In recent news from Epoch Times on February 9, 2026, several small and medium-sized banks in China have raised deposit interest rates, with increases ranging from 5 to 20 basis points. Analysts suggest that this move aims to attract depositors, with small and medium-sized banks going against the trend, sparking a “deposit war”. This news became a hot topic on February 9.

According to a report from “Time Finance” on February 8, since 2026, various small and medium-sized banks have intensively announced rate hikes. Rural commercial banks, village banks, and other small institutions have been the main force behind the increase in deposit rates, with hikes concentrated between 5 and 20 basis points, and terms mainly in the 1 to 3-year range, with some banks setting the minimum deposit threshold as low as 50 Chinese yuan.

An employee of a village bank stated to the media on February 4, “The interest rate has been raised, with a 3-year fixed deposit rate of 1.95%, which is 0.2 percentage points higher than the end of last year, and the promotion will end by the end of March.” Since January 1, the bank has increased rates on certain fixed deposit products, attracting inquiries from many nearby businesses, with the group aged 50 and above showing higher interest as they prioritize capital security and are sensitive to slight interest rate fluctuations.

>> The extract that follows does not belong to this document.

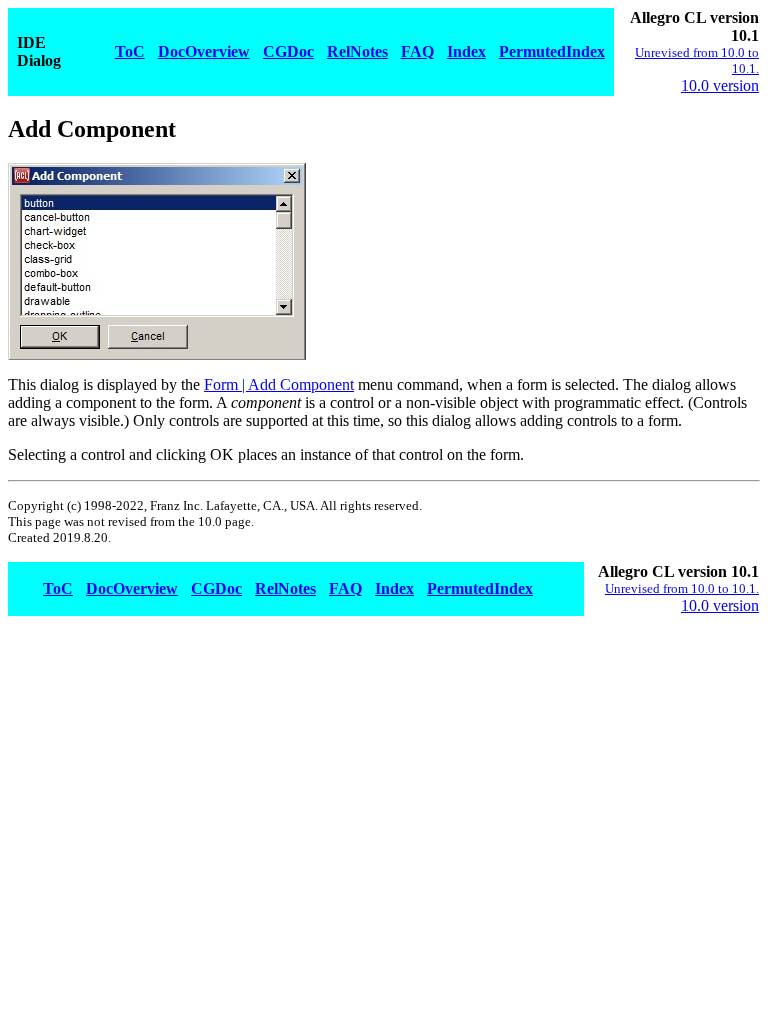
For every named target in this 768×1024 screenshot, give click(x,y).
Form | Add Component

A staff member at Inner Mongolia Rural Commercial Bank mentioned that the rate hike promotion for their special deposit products will end on February 28.

Following these rate hikes at banks, rates for one-year deposits are around 1.5%, 3-year deposits are around 1.95%, and 5-year deposits generally exceed 2.0%. These rates are relatively high compared to similar products in the market. Customers with substantial deposits starting from 200,000 yuan have become a key target for banks to compete for. However, most banks have focused the rate hikes on products with terms between 1 to 3 years, with fewer offerings for a 5-year term.

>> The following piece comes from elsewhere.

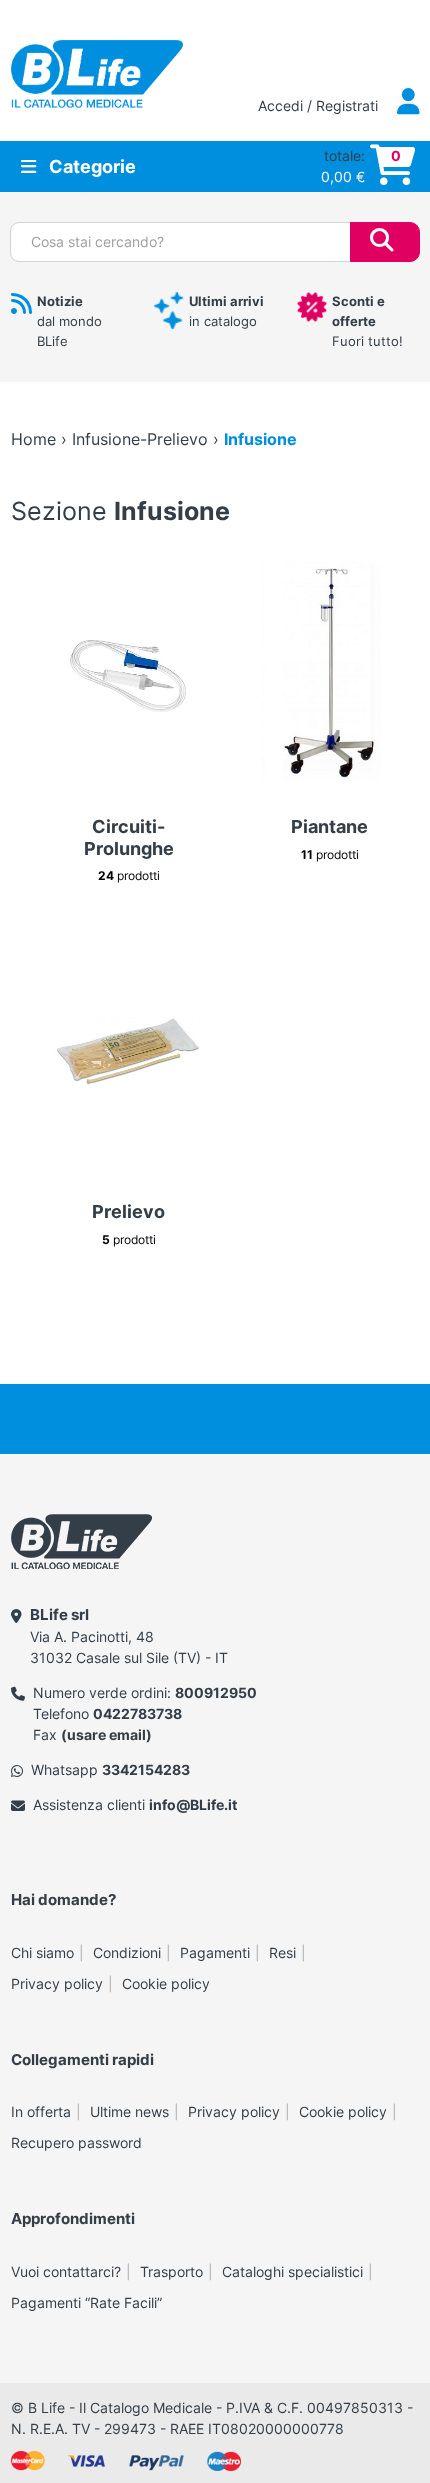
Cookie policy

Recent deposit rate hikes have mainly focused on city commercial banks, rural commercial banks, village banks, while major state-owned and nationwide joint-stock banks have not participated.

Citing a report from “Hunan Daily” on February 8, a personal finance department head from a city commercial bank in East China analyzed that this is a phased strategy to attract customers. “Most customers of small and medium-sized banks have weak client bases, high reliance on deposits, and as the early year is a crucial period for bank loan disbursements, stable liability funds are needed. Some banks are attracting customers by temporarily raising deposit rates.”

Researcher Lou Feipeng from China Postal Savings Bank analyzed for “Time Finance” that due to the high reliance on deposits and a large scale of regular deposits maturing in 2026, a certain rate advantage is needed to stabilize the deposit size. However, if small and medium-sized banks continue to raise rates, it will intensify net interest margin pressure.

Dong Ximiao, Chief Economist at Zhongjun Finance, also believes that currently, commercial bank net interest margins are still at historically low levels, with the vast majority of banks lacking the space and possibility to continuously increase debt costs.

The recent increase in deposit interest rates by many small and medium-sized banks in China is a counter-trend move. Since the beginning of last year, many Chinese banks have gradually lowered deposit interest rates, with rates on most banks’ fixed-term deposits falling below 2%. In November 2025, the five-year fixed-term deposit, once considered a savings cornerstone, was removed from the product lists of many banks, including the six major state-owned banks in China, and even the three-year term products began to disappear, leaving only one-year term large-denomination certificates of deposit.

American economist David Huang told Epoch Times that the removal of long-term high-interest deposits by banks is not a single operation but a sign that the “structural profit model is in trouble”. This signals that the Chinese banking system is being forced to take self-rescue measures.